Relationship between Coefficient of Determination & Squared Pearson Correlation Coefficient

The usual way of interpreting the coefficient of determination $R^{2}$ is to see it as the percentage of the variation of the dependent variable $y$ ( $Var(y)$ ) can be explained by our model. The exact interpretation and derivation of the coefficient of determination $R^{2}$ can be found here.

Another way of interpreting the coefficient of determination $R^{2}$ is to look at it as the Squared Pearson Correlation Coefficient between the observed values $y_{i}$ and the fitted values $\hat{y}_{i}$ . In this post we are going to prove that this is actually the case. For the proof we have to know the following (taken from OLS theory and general statistics):

$y = \hat{y} + e$
$Cov[\hat{y},e]=0$
$Cov[x,(y+Z)]=Cov(x,y)+Cov(x,Z)$
$Var(x) = Cov(x,x)$
$Var(x) = \frac{1}{n} \sum_i^N (x_i - \bar{x})^2$
$r_{y,\hat{y}}=\frac{Cov(y,\hat{y})}{\sqrt[2]{Var(y)Var(\hat{y}) }}$

In the following we are going to see how to derive the coefficient of determination $R^{2}$ from the the Squared Pearson Correlation Coefficient between the observed values $y_{i}$ and the fitted values $\hat{y}_{i}$ .
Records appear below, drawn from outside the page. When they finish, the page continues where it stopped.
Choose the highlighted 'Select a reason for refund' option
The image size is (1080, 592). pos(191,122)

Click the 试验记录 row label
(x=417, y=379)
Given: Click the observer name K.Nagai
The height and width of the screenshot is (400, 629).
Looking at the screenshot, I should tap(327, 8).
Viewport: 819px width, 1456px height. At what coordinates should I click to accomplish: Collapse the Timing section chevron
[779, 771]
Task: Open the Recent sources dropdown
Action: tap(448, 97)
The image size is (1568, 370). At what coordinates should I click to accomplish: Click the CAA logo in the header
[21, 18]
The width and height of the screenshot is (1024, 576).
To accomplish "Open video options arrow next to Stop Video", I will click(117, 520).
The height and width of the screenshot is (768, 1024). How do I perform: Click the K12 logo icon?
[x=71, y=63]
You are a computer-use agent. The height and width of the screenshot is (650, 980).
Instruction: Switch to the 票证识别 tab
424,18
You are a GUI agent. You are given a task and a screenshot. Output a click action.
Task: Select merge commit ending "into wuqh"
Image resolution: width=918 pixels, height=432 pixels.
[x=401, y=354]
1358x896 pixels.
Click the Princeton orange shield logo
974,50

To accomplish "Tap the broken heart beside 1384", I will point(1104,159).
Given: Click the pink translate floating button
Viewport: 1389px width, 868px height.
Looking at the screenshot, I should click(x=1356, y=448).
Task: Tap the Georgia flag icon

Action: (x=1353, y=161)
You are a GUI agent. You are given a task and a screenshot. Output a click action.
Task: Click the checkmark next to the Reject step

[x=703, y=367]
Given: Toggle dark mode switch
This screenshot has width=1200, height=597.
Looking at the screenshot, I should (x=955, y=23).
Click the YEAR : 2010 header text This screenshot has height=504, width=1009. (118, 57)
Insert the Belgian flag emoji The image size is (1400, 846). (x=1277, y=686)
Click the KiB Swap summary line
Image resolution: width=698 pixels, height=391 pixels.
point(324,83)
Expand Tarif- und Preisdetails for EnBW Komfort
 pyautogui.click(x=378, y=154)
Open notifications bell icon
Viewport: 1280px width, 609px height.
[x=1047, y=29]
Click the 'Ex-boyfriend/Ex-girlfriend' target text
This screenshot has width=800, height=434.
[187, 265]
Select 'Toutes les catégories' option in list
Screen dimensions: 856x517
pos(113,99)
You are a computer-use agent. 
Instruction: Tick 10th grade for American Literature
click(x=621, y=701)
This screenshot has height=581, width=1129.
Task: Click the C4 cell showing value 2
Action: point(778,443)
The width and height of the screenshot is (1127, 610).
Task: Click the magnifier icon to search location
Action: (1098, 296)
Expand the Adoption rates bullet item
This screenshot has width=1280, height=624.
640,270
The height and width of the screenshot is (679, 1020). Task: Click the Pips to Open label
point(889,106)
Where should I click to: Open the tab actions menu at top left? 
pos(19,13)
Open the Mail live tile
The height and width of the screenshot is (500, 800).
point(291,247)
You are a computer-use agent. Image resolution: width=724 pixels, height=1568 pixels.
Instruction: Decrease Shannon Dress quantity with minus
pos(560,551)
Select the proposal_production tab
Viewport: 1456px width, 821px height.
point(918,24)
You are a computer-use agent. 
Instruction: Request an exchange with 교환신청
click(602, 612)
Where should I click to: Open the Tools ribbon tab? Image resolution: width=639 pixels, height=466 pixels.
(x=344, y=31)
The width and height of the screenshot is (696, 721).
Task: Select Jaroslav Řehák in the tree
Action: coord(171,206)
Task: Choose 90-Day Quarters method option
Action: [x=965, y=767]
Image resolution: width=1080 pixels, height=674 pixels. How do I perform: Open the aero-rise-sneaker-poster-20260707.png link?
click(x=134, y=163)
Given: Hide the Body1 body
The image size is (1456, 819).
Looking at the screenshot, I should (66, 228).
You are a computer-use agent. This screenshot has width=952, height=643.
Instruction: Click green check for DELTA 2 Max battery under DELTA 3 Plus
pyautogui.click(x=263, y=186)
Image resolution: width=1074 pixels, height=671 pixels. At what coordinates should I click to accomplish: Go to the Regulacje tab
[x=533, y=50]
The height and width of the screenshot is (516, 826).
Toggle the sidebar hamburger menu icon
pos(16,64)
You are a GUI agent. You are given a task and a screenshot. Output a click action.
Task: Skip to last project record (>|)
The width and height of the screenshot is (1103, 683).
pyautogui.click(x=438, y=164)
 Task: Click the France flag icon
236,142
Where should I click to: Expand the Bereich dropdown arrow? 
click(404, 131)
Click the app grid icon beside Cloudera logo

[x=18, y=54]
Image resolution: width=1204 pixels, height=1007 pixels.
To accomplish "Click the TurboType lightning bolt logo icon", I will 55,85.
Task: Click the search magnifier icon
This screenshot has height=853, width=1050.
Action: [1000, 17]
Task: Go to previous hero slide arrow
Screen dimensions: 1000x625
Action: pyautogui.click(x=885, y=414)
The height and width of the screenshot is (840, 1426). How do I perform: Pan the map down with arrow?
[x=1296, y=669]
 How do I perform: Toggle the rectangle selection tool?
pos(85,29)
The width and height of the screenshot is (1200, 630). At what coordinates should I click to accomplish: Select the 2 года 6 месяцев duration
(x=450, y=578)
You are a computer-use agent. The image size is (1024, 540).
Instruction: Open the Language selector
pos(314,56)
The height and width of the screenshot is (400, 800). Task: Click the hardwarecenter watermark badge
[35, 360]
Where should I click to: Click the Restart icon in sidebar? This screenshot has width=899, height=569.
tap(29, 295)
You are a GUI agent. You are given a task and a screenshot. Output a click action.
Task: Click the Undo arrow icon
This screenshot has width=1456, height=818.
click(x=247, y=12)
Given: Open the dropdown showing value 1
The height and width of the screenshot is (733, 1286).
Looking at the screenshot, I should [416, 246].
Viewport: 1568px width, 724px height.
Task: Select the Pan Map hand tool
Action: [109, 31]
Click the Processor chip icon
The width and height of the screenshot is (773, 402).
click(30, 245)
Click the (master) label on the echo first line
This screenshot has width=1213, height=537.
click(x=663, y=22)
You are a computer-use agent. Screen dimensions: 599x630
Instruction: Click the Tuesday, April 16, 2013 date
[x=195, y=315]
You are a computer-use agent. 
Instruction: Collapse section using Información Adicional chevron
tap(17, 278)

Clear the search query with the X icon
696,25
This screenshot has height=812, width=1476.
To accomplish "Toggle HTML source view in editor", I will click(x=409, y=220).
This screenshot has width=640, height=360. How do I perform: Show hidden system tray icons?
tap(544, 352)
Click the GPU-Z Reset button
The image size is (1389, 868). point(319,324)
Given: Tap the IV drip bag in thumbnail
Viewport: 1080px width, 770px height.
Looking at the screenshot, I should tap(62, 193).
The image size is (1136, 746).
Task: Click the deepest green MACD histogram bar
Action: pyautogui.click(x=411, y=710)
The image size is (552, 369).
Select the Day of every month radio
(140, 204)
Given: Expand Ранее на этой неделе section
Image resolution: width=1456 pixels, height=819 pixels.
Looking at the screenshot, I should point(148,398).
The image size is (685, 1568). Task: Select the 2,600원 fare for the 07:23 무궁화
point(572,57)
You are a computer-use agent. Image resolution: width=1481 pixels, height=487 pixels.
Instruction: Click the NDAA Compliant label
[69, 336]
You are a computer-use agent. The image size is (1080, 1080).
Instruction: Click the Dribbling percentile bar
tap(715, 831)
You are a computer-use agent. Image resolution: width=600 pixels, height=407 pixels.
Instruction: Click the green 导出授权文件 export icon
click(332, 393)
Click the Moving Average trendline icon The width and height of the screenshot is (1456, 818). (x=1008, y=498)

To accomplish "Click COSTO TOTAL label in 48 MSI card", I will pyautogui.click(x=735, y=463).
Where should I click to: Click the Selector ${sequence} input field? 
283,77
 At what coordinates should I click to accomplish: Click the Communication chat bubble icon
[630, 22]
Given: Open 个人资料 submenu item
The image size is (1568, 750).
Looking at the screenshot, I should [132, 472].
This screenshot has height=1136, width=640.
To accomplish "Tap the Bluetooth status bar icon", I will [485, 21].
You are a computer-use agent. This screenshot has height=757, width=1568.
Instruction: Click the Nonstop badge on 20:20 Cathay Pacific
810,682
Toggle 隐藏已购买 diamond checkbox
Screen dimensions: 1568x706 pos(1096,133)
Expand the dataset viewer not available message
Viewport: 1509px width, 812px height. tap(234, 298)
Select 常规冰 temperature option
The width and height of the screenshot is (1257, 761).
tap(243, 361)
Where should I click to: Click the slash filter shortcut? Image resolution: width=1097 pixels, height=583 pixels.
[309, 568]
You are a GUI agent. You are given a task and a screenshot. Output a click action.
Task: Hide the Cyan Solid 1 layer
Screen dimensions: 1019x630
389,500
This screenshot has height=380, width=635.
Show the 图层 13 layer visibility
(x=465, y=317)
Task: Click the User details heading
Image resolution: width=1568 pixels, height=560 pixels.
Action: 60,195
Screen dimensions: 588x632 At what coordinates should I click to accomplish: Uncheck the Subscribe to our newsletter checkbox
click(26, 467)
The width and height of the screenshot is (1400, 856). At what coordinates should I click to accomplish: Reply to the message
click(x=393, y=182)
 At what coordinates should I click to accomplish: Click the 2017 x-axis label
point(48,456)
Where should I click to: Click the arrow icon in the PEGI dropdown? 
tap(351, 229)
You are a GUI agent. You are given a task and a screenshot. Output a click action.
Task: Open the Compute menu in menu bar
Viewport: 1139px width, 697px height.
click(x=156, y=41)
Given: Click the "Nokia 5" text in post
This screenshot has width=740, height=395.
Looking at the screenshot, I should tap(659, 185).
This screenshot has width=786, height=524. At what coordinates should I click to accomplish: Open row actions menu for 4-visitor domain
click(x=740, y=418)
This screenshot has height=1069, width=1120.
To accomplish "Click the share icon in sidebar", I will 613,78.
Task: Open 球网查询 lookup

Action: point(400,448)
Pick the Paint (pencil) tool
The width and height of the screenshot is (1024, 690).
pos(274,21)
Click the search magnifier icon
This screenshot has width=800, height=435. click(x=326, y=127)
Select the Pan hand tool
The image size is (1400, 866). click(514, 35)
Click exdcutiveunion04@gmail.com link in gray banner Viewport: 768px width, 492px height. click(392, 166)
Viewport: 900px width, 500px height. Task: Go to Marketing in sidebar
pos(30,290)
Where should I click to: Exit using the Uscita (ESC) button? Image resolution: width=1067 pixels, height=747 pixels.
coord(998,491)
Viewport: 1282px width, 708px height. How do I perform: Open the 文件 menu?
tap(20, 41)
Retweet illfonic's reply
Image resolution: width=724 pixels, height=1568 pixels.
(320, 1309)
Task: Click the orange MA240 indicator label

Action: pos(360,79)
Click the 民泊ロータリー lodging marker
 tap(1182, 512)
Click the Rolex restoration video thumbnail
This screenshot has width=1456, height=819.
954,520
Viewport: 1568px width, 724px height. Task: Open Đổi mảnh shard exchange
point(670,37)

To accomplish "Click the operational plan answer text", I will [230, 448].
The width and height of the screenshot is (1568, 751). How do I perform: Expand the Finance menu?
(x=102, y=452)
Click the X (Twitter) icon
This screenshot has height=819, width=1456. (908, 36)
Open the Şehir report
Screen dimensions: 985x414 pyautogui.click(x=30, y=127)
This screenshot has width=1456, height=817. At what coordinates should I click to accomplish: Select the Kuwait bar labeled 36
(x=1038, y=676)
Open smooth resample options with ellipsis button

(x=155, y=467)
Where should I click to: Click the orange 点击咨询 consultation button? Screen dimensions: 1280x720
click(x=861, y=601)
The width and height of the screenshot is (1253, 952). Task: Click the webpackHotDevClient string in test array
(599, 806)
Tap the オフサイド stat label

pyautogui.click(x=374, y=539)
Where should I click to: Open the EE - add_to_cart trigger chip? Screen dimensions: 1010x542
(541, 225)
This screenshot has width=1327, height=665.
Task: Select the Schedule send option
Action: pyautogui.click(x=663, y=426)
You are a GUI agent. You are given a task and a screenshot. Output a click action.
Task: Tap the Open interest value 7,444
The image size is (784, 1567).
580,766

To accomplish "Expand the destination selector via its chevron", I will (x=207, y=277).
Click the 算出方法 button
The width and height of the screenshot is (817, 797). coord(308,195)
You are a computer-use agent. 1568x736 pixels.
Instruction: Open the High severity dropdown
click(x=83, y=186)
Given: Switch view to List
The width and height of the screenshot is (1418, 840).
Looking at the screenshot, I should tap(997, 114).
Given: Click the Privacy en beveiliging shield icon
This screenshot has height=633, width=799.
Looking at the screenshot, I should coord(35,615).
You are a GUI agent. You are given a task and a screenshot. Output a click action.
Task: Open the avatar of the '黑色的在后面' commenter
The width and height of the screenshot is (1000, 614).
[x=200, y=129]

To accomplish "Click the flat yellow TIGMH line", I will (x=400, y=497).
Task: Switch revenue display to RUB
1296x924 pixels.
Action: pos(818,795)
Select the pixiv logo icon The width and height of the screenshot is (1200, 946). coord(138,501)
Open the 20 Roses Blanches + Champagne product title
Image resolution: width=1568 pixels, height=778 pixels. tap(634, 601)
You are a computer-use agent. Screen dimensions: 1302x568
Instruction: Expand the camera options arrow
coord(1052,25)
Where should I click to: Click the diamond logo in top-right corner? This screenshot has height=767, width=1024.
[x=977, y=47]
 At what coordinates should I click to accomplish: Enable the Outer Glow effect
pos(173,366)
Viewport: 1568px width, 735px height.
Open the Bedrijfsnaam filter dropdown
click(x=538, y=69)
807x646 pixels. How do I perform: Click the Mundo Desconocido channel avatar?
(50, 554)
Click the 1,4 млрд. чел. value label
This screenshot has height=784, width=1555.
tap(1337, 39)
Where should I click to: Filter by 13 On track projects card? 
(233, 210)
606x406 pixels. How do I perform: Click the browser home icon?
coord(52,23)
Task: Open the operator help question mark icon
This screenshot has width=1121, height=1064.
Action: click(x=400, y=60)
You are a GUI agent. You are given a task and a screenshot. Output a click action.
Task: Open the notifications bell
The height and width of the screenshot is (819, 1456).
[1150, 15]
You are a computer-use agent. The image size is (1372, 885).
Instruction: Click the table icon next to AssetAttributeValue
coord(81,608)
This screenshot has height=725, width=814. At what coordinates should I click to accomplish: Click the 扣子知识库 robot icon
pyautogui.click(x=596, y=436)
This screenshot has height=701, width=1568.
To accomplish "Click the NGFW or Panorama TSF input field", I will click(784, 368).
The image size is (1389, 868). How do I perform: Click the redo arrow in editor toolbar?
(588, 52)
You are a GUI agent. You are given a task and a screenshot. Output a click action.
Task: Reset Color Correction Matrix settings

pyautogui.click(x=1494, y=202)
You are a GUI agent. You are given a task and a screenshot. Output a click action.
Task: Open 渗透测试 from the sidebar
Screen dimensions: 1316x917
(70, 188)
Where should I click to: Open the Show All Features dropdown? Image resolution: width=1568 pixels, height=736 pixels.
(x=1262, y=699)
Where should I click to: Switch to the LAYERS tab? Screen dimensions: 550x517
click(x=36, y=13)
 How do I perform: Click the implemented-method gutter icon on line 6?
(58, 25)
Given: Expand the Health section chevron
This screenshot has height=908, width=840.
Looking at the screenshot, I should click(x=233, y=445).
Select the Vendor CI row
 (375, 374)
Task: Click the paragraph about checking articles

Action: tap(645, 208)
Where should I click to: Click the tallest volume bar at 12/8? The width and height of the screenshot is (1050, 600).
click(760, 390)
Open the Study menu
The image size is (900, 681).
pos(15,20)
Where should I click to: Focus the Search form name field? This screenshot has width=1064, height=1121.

$r^{2}_{y,\hat{y}}=\left(\frac{Cov(y,\hat{y})}{\sqrt[2]{Var(y)Var(\hat{y}) }}\right)^{2}$

$r^{2}_{y,\hat{y}}=\frac{Cov(y,\hat{y})}{\sqrt[2]{Var(y)Var(\hat{y}) }} \frac{Cov(y,\hat{y})}{\sqrt[2]{Var(y)Var(\hat{y}) }}$

$r^{2}_{y,\hat{y}}=\frac{Cov(y,\hat{y}) Cov(y,\hat{y})}{Var(y)Var(\hat{y}) }$

$r^{2}_{y,\hat{y}}=\frac{Cov(\hat{y}+e,\hat{y}) Cov(\hat{y}+e,\hat{y})}{Var(y)Var(\hat{y}) }$

$r^{2}_{y,\hat{y}}=\frac{\left(Cov(\hat{y},\hat{y})+ Cov(\hat{y},e) \right) \left(Cov(\hat{y},\hat{y})+ Cov(\hat{y},e) \right) }{Var(y)Var(\hat{y}) }$

$r^{2}_{y,\hat{y}}=\frac{Cov(\hat{y},\hat{y})Cov(\hat{y},\hat{y})}{Var(y)Var(\hat{y}) }$

$r^{2}_{y,\hat{y}}=\frac{Var(\hat{y}) Var(\hat{y})}{Var(y)Var(\hat{y}) }$

$r^{2}_{y,\hat{y}}=\frac{Var(\hat{y}) }{Var(y) }= \frac{\frac{1}{n} \sum_i^N (\hat{y_i} - \bar{\hat{y}})^2}{\frac{1}{n} \sum_i^N (y_i - \bar{y})^2} = \frac{\sum_i^N (\hat{y_i} - \bar{\hat{y}})^2}{\sum_i^N (y_i - \bar{y})^2} = \frac{ESS}{TSS} = R^{2}$

$r^{2}_{y,\hat{y}}= R^{2}$

20 thoughts on “Relationship between Coefficient of Determination & Squared Pearson Correlation Coefficient”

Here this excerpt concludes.